※この記事は、特定の誰かを責めたり、非難したりすることを目的としたものではありません。
制度や仕組みに対する前提知識の違いから、どのように誤解が生まれたのかを整理するための記事です。
デポジット式ショッピングカートとは何か
デポジット式ショッピングカートとは、硬貨を入れて使用し、返却すると硬貨が戻ってくる仕組みです。
これは利用料ではなく、カートを元の場所に戻してもらうための返却担保として設計されています。
海外ではごく一般的な仕組みですが、日本ではあまり馴染みがなく、この仕組みを詳しく知らない人も少なくありません。
「100円がないと不便」という何気ない投稿が発端
今回の混乱のきっかけは、ある投稿でした。
「いつも100円硬貨を持っているとは限らない」
「少し面倒に感じる」
という理由から、100円の代わりに使えるキーホルダーを紹介していたのです。
投稿者自身も、カートは返却前提で使っており、デポジット式ショッピングカートの本来の目的を完全に理解していなかったわけではありません。
つまり、この投稿はショッピングカートを有料だと考えていたのではなく、単に便利グッズを紹介する内容でした。
見た側が「有料カート」と誤解したことで起きた混乱
一方、この投稿を見た人の中には、 「ショッピングカートは100円を払わなければ使えない有料のもの」 と誤解した人がいました。
その前提で見ると、
-
硬貨の代わりに使えるキーホルダー
-
お金を払わずにカートを使える
という構図になり、「詐欺行為ではないか」と受け取られてしまったのです。
正しい指摘と噛み合わない批判が混ざったリプ欄
リプ欄では、
「デポジット式だから返却されれば問題ない」
「カートを元の場所に戻してもらうための仕組みなので、硬貨である必要はない」
といった正しい指摘も見られました。
しかし同時に、
「デポジットならお金は返ってくるのに、わざわざキーホルダーを買う意味が分からない」
という、別の視点からの批判も混ざっていました。
こうして、
-
有料だと思っている人
-
デポジット式だと理解している人
-
単に便利グッズの話をしている人
が同じ場所で会話を始め、前提が噛み合わないまま混乱が広がっていったのです。
トロントでは当たり前すぎて違和感がなかった理由
私自身、カナダ・トロントで暮らしながら、8年近くデポジット式ショッピングカートを使ってきました。

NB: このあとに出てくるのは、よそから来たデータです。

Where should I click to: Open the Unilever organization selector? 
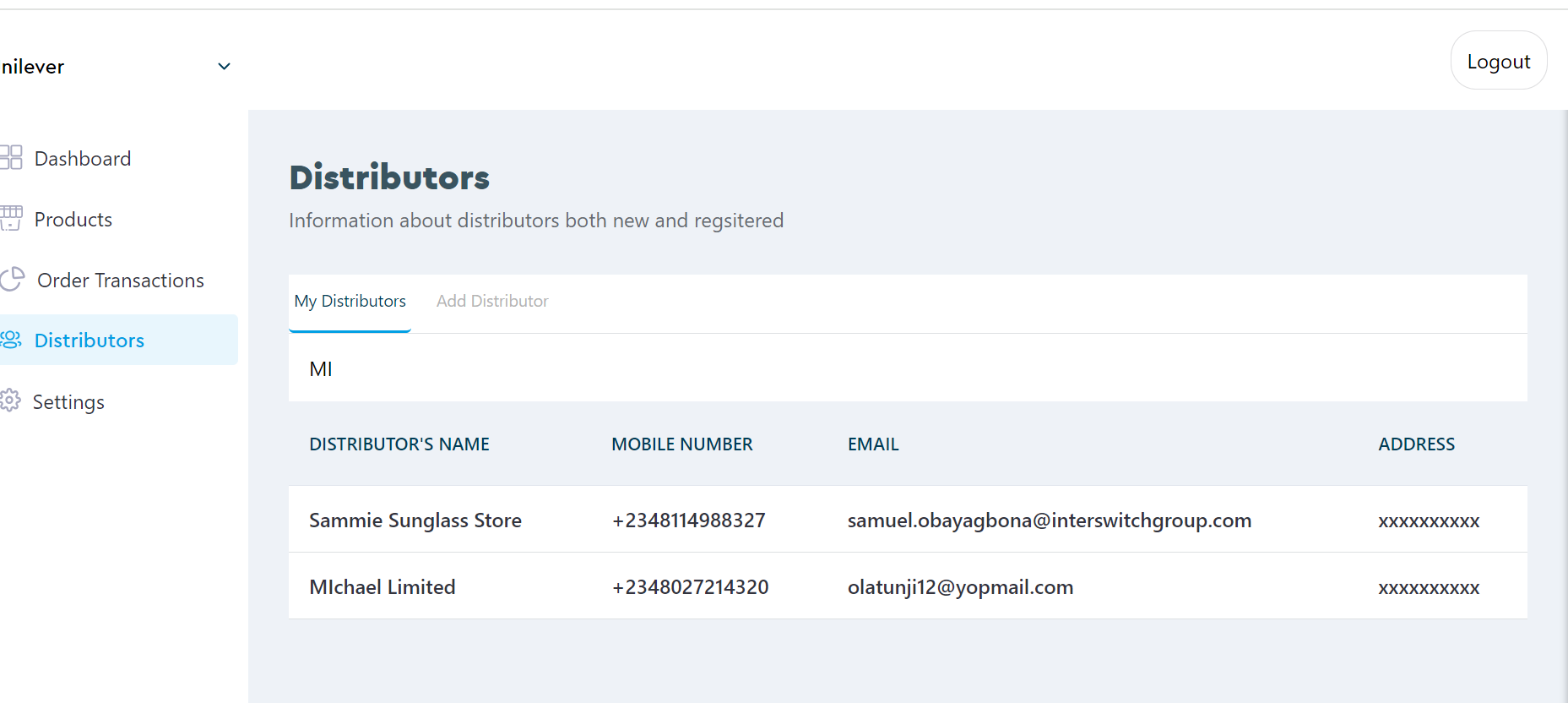coord(34,67)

食料品店ではごく一般的な仕組みで、硬貨や専用トークンを使うことに特別な違和感はありません。
そのため、このSNS上のやり取りを見たとき、なぜ「詐欺」と言われているのか理解するまでに少し時間がかかりました。
問題は仕組みではなく、前提が共有されていないこと
今回の混乱は、誰かが悪意を持って不正をした結果ではありません。
問題の本質は、デポジット式ショッピングカートという仕組みについての説明が省略され、受け取る側が別の前提で解釈してしまったことにあります。
知らないこと自体は問題ではありません。
しかし、知らないまま「おかしい」「詐欺だ」と決めつけてしまうと、議論は簡単にねじれてしまいます。
まとめ|前提を知るだけで見え方は変わる
デポジット式ショッピングカートは有料ではなく、返却を促すための仕組みです。
硬貨を使うか、代替トークンやキーホルダーを使うかは、あくまで手段の違いにすぎません。
今回のSNS上の混乱は、制度そのものよりも、前提知識が共有されていないことの怖さを象徴しているように感じます。
仕組みを知るだけで、便利グッズも不正ではなく、単なる工夫として理解できるのです。